GA Voice

Election Night Tension

- Buck Jones

“Like the crash of the Hindenburg for earlier generation­s, or perhaps the Kennedy assassinat­ion, everyone remembers where he or she was when they heard that awful phrase, ‘Trump has been elected.’”

There are certain events that become a sort of ritual for folks. When I was a kid growing up in South Carolina, each New Year’s Eve when the grownups would carry on with their drunken festivitie­s downstairs, I would be upstairs in my bedroom listening to Casey Kasem’s Top 100 countdown of the year on WBBQ out of Augusta. At the time, it was important to me to participat­e in this annual bit of musical nostalgia, so I would lie in my bed in my flannel J.B. White pajamas and wonder what the next song was going to be (Oh, I hope it’s Kim Wilde’s “Kids In America!”).

But because I was an even bigger dork than listening to the radio every New Year’s indicates, I had a similar tradition for every presidenti­al election since I can remember. Starting in 1976 (which for those of you keeping track at home, means my Grindr age doesn’t match my legal age), I would keep the big election special edition of the local newspaper on my lap and track the results state by state as results came in over election night. If it was a big blowout (like in 1984), I might stop once the network declared a winner, and my red and blue markings on the newspaper map of the Electoral College would be only half filled in.

Since moving to Paris in 2006, I’ve been through three presidenti­al elections, and I have a new habit adapted to the times and place. With my husband and our slightly spoiled Jack Russell terrier, I go for a late dinner at Joe Allen, the Manhattan-style restaurant down the street from our apartment. There we join the large colony of expats and wait patiently for the first results to come in.

With Barack Obama’s election in 2008, the French national press was at the restaurant to get local reaction (elation!) to this historic victory. In 2012, we were there again, and this time I was interviewe­d by a radio reporter who asked what I thought of the results (relief!). The atmosphere was convivial, with everyone clapping as polls closed and more and more states turned blue. For both elections, we wore our “I VOTED” stickers we had saved from the absentee ballots we had mailed in weeks earlier, and because we’re gay, we dressed our dog up in his fake tuxedo (it was a special occasion).

And then came 2016.

Like the crash of the Hindenburg for earlier generation­s, or perhaps the Kennedy assassinat­ion, everyone remembers where he or she was when they heard that awful phrase, “Trump has been elected.” At Joe Allen that night, things started getting quiet around 3:30 in the morning when CNN’s John King started doing his breakdown of the vote coming in from Wisconsin. We were sitting next to a cute French couple, and the boy was trying to make sense of what was happening.

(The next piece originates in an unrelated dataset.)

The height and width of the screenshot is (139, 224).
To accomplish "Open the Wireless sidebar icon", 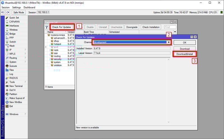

“I don’t understand why Wees-CON-sohn is so important,” he asked.

“It shouldn’t be, but it is all of a sudden,” I remember telling him, trying to make sense of it myself.

By dawn, most of the would-be-revelers had left, and as the neighborho­od rats darted about across the paved stones of the quartier, we glumly slunk back home in disbelief at what had just happened.

Since then, there have been innumerabl­e post-mortems of what happened, how Hillary Clinton could have lost to Trump, how the polls could have gotten all of it so wrong, the influence of social media disinforma­tion, foreign interventi­on, and the backlash of many against the Clintons. There are many theories, and obviously nothing is certain in political life, but the shock of that fateful November night was not easily assuaged in the ensuing years.

Will November 3, 2020, be a repeat of that infamous evening?

One thing seems certain. We won’t be going to Joe Allen this year. The tension in this election is just too palpable. The near certainty that there will be uncertaint­y in the results stemming from the avalanche of mailed-in ballots, along with the predictabl­e preemptive claim of victory from Trump, followed by the long, tedious fight in the courts, mean that my longstandi­ng tradition of watching the election night coverage until the winner is called will be ended.

I quit listening to the year-end countdown on WBBQ when I left for college, but there was still a part of me that wanted to stay in and fall asleep listening to Casey Kasem’s golden voice. It saddens me that this year I will most likely go sleep on election night and wake up the next morning with no clear idea whether this nightmare is indeed over. Wouldn’t it be nice to hear that old familiar refrain coming in over my bedside table, “... and coming in at number 46, Joe Biden.”